● Jobs:
A – Answer these from the text on walking dogs:
(i) What hazard does it give as an example of something an enclosed private area should be free of?
(ii) What could develop when an enclosed area comes to seem dull to a dog?
(iii) How does a dog in a healthy relationship with its owner see that owner?
B – Carry on the text about walking dogs, starting after its last sentence.

● Text segment:
■ ■ ■ ■ ■
Allowing your dog to roam free on its own in some enclosed private area, considering there are no hazards like deep pits your dog could fall into, etc. would of course be better than keeping it indoors all the time. Dog for example wouldn't rely on your presence to be able to take care of it's physiological needs.

On the other hand, walking a dog is not just about its physiological drives: mainly it's about exploring, interacting with novelty and fulfilling cognitive needs. Dogs are intelligent and their minds are complex enough that, sooner or later, any enclosed area would ultimately prove to be relatively dull and uninteresting compared to all these unfamilar and exciting temptations existing on the other side of the fence. It could lead to development of anxiety and wide range of mental issues.

Also, please consider that dogs are social animals. Letting them loose in an isolated woodland would provide them space and fresh air, but probably close to no interaction with other dogs and people - generally almost no social stimuli compared to "manually" walking it in public, outside of your belongings. What is more, if you have a healthy relationship with your dog, it sees you as the leader of the pack - and for this reason feels safer, more secure, and I guess just more cheerful while walking around with your companion because it feels like it is sharing its cognitive experience with you which is a powerful and positive social stimulus.
■ ■ ■ ■ ■
● Collected data:
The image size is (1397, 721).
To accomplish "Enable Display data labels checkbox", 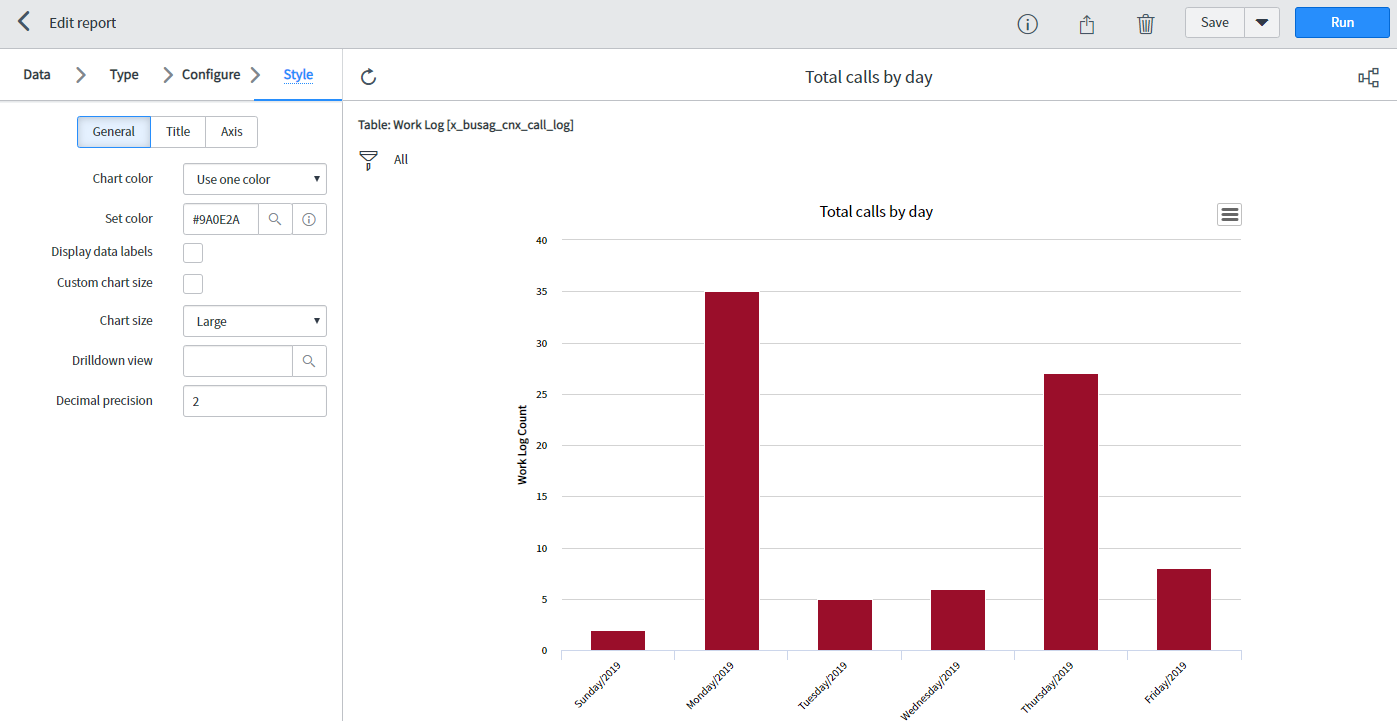I will pos(193,253).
■ ■ ■ ■ ■
● Answers for this exercise:
A –
(i) Deep pits the dog could fall into.
(ii) Anxiety and a wide range of mental issues.
(iii) As the leader of the pack.

B –
In essence I would say that it's really convenient and also beneficial if you owned some land or otherwise had some safely enclosed outdoor backyard that your dog could use - and (excluding any potential legal concerns I could have missed) in that sense I'd say yes, a dog could somewhat walk itself but only if we consider walking a dog as an euphenism for letting it go to the toilet. But that would never be the true substitute of "manually" walking your dog.